Set task - Copy the rows below word for word, starting at the row that contains "Image resolution: width=1244" and ending after the row that contains "Action: pyautogui.click(x=35, y=37)".

Input records -

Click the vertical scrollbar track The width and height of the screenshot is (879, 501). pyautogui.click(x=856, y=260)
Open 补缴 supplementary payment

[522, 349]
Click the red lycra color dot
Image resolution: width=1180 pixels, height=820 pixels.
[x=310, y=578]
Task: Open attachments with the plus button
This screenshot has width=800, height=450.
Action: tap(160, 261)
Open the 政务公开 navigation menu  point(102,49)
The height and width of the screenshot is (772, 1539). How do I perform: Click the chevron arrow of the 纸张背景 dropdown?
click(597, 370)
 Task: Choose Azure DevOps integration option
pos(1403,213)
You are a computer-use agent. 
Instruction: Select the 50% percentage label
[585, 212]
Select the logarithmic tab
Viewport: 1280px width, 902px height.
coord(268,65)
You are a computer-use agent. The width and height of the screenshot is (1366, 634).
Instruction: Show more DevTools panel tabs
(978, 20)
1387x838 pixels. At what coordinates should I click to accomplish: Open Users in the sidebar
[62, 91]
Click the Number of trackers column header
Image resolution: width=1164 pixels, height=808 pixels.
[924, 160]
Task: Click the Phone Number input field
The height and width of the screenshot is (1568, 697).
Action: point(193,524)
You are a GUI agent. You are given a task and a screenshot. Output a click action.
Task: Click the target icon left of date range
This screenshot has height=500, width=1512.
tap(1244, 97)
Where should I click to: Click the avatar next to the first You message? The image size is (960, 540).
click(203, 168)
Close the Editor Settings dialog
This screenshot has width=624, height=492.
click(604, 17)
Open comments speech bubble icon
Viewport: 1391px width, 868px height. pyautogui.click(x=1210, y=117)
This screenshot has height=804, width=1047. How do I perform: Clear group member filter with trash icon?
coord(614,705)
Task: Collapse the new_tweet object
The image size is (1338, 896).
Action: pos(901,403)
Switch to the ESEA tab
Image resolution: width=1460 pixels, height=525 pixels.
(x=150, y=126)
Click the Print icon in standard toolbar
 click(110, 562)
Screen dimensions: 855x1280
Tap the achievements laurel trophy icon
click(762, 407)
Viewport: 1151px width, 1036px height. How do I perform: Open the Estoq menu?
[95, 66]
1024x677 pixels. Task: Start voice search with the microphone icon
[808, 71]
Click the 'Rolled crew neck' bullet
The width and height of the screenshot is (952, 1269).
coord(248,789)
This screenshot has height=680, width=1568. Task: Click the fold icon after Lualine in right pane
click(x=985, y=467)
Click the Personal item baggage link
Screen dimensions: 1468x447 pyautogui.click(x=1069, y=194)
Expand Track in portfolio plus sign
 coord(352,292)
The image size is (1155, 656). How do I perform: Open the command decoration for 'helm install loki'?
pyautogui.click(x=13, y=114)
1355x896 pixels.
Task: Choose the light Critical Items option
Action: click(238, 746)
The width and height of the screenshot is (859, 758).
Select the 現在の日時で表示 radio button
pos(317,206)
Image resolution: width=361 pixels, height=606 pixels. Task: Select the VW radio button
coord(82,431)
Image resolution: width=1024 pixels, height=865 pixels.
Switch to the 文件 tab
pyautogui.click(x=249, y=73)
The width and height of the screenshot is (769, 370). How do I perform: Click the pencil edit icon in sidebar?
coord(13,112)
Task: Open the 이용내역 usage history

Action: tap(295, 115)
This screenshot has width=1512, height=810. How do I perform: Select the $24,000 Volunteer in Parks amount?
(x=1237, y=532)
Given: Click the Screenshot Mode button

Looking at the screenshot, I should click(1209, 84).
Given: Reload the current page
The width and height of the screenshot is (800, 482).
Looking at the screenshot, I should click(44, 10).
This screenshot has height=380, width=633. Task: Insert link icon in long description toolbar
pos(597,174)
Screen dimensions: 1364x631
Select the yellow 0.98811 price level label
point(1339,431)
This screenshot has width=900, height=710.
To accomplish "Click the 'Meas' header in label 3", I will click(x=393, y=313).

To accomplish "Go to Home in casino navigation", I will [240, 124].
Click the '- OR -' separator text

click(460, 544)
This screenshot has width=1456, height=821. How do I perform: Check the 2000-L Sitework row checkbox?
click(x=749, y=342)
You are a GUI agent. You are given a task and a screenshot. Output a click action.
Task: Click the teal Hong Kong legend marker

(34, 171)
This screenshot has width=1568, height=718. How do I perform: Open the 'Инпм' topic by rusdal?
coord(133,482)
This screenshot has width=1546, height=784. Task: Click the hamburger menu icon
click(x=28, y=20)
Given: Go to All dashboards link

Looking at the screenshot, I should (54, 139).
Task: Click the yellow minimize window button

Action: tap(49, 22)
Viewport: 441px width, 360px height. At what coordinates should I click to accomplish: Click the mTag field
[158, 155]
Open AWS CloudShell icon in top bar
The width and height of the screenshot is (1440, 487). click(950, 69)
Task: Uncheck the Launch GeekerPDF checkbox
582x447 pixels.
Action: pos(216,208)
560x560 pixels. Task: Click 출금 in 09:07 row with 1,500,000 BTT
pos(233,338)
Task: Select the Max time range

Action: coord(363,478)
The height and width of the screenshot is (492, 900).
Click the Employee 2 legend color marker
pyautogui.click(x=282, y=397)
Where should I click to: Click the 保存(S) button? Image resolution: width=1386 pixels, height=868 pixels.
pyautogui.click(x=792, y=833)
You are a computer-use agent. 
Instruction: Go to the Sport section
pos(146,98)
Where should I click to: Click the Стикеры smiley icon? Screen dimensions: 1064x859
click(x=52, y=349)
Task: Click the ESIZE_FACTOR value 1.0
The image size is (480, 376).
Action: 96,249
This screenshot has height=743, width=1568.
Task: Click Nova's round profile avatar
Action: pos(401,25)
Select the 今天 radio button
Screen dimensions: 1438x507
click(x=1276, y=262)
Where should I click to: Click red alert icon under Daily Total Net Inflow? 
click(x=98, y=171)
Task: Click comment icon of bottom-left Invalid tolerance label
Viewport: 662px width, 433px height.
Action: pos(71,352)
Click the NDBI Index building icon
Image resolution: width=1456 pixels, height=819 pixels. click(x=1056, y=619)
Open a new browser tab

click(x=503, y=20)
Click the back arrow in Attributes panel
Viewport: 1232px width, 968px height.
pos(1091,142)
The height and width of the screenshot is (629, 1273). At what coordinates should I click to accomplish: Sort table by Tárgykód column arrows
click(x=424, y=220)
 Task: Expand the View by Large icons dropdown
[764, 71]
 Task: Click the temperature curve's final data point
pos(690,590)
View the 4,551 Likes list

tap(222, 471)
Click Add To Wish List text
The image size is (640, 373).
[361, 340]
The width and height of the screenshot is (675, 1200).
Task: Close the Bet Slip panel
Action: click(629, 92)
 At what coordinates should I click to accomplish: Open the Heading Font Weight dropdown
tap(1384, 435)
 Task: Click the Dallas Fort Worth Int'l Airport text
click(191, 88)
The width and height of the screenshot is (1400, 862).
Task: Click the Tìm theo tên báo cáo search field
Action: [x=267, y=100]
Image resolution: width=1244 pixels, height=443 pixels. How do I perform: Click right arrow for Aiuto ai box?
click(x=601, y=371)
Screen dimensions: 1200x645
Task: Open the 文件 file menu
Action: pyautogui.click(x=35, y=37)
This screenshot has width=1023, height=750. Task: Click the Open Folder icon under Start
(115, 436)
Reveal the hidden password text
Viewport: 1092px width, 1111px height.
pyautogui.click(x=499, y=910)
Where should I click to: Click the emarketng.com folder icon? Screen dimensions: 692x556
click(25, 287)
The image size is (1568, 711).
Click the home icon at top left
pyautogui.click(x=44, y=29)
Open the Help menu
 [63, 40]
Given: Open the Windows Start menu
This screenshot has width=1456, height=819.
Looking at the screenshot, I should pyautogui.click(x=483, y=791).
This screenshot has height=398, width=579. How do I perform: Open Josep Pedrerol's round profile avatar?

The output -
Image resolution: width=1244 pixels, height=443 pixels. How do I perform: Click right arrow for Aiuto ai box?
click(x=601, y=371)
Screen dimensions: 1200x645
Task: Open the 文件 file menu
Action: pyautogui.click(x=35, y=37)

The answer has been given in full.